When the pressure reached 200 psi, the crew and ground controllers knew that
they would lose all oxygen, which meant that the last fuel cell would also die.
    At 1 hour and 29 seconds after the bang, Jack Lousma, then CapCom, said
after instructions from Flight Director Glynn Lunney: "It is slowly going to zero,
and we are starting to think about the LM lifeboat." Swigert replied, "That's what
we have been thinking about too."
    Ground controllers in Houston faced a formidable task. Completely new
procedures had to be written and tested in the simulator before being passed up
to the crew. The navigation problem had to be solved; essentially how, when, and
in what attitude to burn the LM descent engine to provide a quick return home.

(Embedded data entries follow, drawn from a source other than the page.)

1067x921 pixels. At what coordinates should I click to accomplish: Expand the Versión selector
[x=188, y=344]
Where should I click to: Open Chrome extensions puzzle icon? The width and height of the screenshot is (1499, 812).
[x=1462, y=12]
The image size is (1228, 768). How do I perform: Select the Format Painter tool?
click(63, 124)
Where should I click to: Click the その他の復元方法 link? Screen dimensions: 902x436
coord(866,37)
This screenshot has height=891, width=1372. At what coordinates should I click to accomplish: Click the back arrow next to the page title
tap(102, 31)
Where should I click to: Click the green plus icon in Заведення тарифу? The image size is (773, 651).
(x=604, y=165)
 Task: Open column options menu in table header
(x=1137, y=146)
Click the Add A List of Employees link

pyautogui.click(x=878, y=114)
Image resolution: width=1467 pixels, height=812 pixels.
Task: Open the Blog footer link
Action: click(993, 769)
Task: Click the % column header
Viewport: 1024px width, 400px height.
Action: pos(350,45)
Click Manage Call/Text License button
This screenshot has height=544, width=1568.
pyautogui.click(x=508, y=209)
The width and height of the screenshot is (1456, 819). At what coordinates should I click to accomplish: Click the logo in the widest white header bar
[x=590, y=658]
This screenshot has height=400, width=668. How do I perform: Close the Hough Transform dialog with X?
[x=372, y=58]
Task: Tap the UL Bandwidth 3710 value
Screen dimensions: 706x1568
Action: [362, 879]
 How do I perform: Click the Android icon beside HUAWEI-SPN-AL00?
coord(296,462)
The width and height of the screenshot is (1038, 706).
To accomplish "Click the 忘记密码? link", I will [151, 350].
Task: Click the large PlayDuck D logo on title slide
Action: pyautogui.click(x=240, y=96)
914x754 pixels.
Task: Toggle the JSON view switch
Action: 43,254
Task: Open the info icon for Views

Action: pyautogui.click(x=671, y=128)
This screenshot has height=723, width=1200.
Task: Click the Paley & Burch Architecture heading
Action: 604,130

    With only 15 minutes of power left in the CM, CapCom told the crew to make
their way into the LM. Fred and Jim Lovell quickly floated through the tunnel,
leaving Jack to perform the last chores in the Command Module. The first
concern was to determine if there were enough consumables to get home? The LM
was built for only a 45-hour lifetime, and it needed to be stretch to 90. Oxygen
wasn't a problem. The full LM descent tank alone would suffice, and in addition,
there were two ascent-engine oxygen tanks, and two backpacks whose oxygen
supply would never be used on the lunar surface. Two emergency bottles on top
of those packs had six or seven pounds each in them. (At LM jettison, just before
reentry, 28.5 pounds of oxygen remained, more than half of what was available
after the explosion).    Power was also a concern. There were 2181 ampere hours in the LM batteries,
Ground controllers carefully worked out a procedure where the CM batteries were
charged with LM power. All non-critical systems were turned off and energy
consumption was reduced to a fifth of normal, which resulted in having 20
percent of our LM electrical power left when Aquarius was jettisoned. There was
one electrical close call during the mission. One of the CM batteries vented with
such force that it momentarily dropped off the line. Had the battery failed, there
would be insufficient power to return the ship to Earth.
    Water was the main consumable concern. It was estimated that the crew would
run out of water about five hours before Earth reentry, which was calculated at
around 151 hours. However, data from Apollo 11 (which had not sent its LM
ascent stage crashing into the Moon as in subsequent missions) showed that its
mechanisms could survive seven or eight hours in space without water cooling.
The crew conserved water. They cut down to six ounces each per day, a fifth of
normal intake, and used fruit juices; they ate hot dogs and other wet-pack foods
when they ate at all. The crew became dehydrated throughout the flight and set a
record that stood up throughout Apollo: Lovell lost fourteen pounds, and the crew
lost a total of 31.5 pounds, nearly 50 percent more than any other crew. Those
stringent measures resulted in the crew finishing with 28.2 pounds of water,
about 9 percent of the total.
    Removal of Carbon Dioxide was also a concern. There were enough lithium
hydroxide canisters, which remove carbon dioxide from the spacecraft, but the
square canisters from the Command Module were not compatible with the round
openings in the Lunar Module environmental system. There were four cartridge
from the LM, and four from the backpacks, counting backups. However, the LM
was designed to support two men for two days and was being asked to care for
three men nearly four days. After a day and a half in the LM a warning light
showed that the carbon dioxide had built up to a dangerous level. Mission
Control devised a way to attach the CM canisters to the LM system by using
plastic bags, cardboard, and tape- all materials carried on board.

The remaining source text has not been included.